The proposal generally looks good to me.

One thing that was important to me in earlier web frameworks I worked on (mostly in Python) was modularity of the routing, where a top-level table of contents delegates some part of the URL space to a lower-level table of contents. This makes it possible to write reusable modules that can be “plugged” into applications in a simple way.

I think this would be supported by the current proposal, but just wanted to throw this out there/check that that this can work.

1 Like

The syntax for routes is very simple: URLs with zero or more {} segments, possibly ending in a * segment (for matching an arbitrary “rest” of the URL).

Only supporting multi-segment matching at the end can be limiting for some usecases. http://git.nemo157.com/grarr/blob/master/README.md and http://git.nemo157.com/forks/maud/blob/master/README.md are both currently handled via a /*repo/blob/:ref/*path route matcher (* for multi-segment match and : for single segment match), the route recognizer (a fork of conduit's) still guarantees a unique handler matched based on prioritization of the matchers (literal segment > single segment > multi-segment).

If there’s a mismatch between the number of {} or * segments and the corresponding Path and Glob extractors in an endpoint, the resource builder API will panic on endpoint registration .

How does this work? If I were to re-implement grarr on Tide I think I would want to implement a custom Repository extractor that takes the first path segment then finds and initializes the libgit2 repository based on the path. How can the resource builder know that this custom extractor will consume a dynamic path segment? (or are custom extractors not a thing?)

Can you explain the impactful difference in this specific scenario?

This is the kind of dogmatism around typing that Rust has applied: our library APIs regularly can panic because they dynamically check something that we have decided isn't worth the trade off to encode in the type system. The difference here is that the location of the panic (before the server can accept connections) make it even more similar to a compile fail in its impact.

4 Likes

I wonder, does having a run-time panicking API preclude the ability to layer a compile-time checking API on top of that? If not, I’d say that would be the best of both worlds. No? @withoutboats @josh

Slightly crazier idea: once const fn support gets to the point that compile-time string manipulation is a thing, is there any reason the router logic that leads to this runtime panic wouldn’t become 100% const and therefore “fail at compile time” automagically?

9 Likes

This is really exciting - I really like the design so far.

In particular I love the focus on “plain Rust”. I think this could be really valuable for those of us who want to build something more complicated than “hello world” examples and want to be able to customise/offload behaviour into the framework, but don’t have PhDs in type theory or AST manipulation.

I’m a fan of the simple path+method routing, I think it makes it super easy to see what routes exist in the application, and which handler each maps too. The nested routers seem like a nice touch too.
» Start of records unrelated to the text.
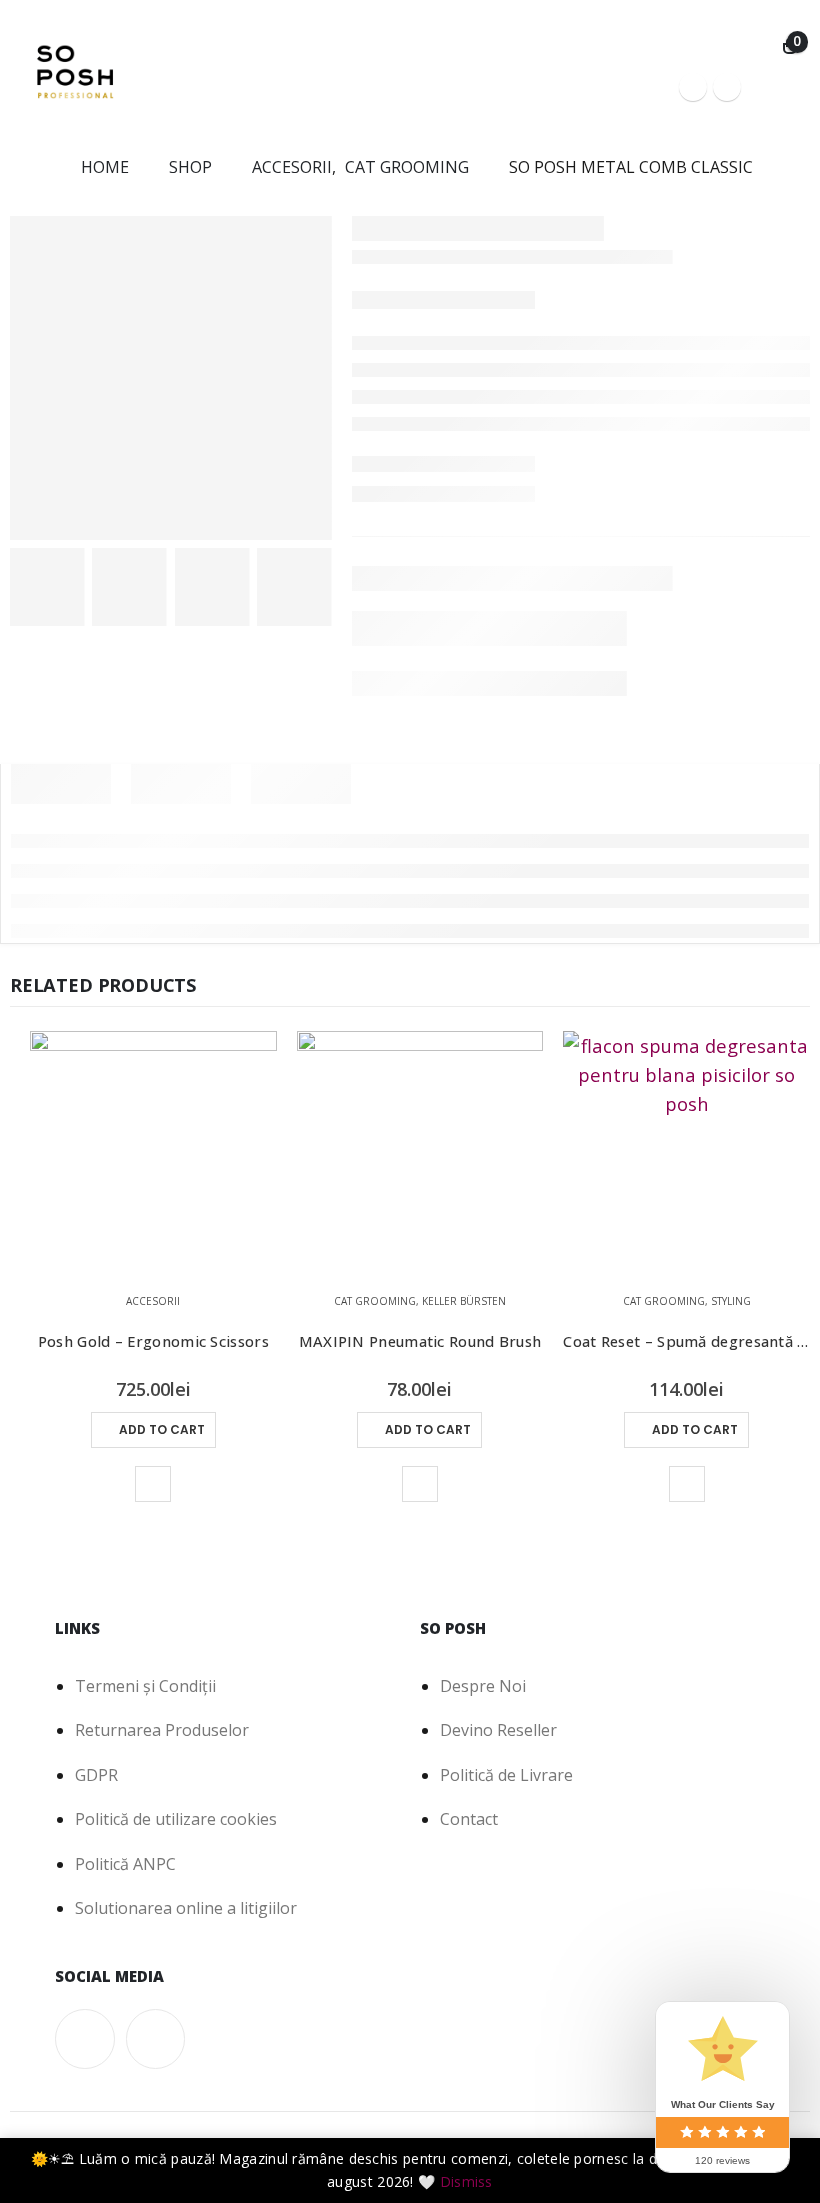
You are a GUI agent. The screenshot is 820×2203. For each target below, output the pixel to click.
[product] (153, 1154)
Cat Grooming (375, 1301)
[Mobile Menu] (779, 87)
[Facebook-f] (85, 2039)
I may be an outlier here, but I also like the lack of fallbacks - in my opinion it results in far fewer surprises, especially if many people are working on an application. I don’t mind having to use Option<Auth> and an extra if statement if it reduces the amount of magic in the application.

I’m not against the idea of type safety on path params in principle, but I would be nervous that trying to make it 100% compile-time safe could end up overcomplicating the design. There’s also a risk of losing the route in the noise, which I think is one of the flaws in the Warp approach.

That said, perhaps being able to name the path params might help describe a route’s intent, even if the name isn’t used for anything else. eg. /users/{id}/pofile

I think the combination of Extractor and IntoResponse could end up being really powerful. I’m imagining you could, for example, create a RequiresAuth<User> extractor which could check if the request has a valid auth token and then either populate the User and continue, or automatically redirect to the login page. Or you could have an IntoResponse which does content-type negotiation to decide whether to return, say, json or xml.

All in all, I’m really looking forward to having a play with this and finding out more about the middleware/extensibility story.

2 Likes

The difference is hitting a “compile” button or typing :make or similar and getting a compile error pointing you right to the problem (or even just having a background compile highlight the issue), versus deploying to a staging environment, getting a panic that hopefully has enough error location information, and then going back to the editor.

I’m not asking to cover every possible scenario with static typing no matter how obscure. I’m saying there’s already a design out there that covers this issue, and I think we can easily make that just as convenient to use.

6 Likes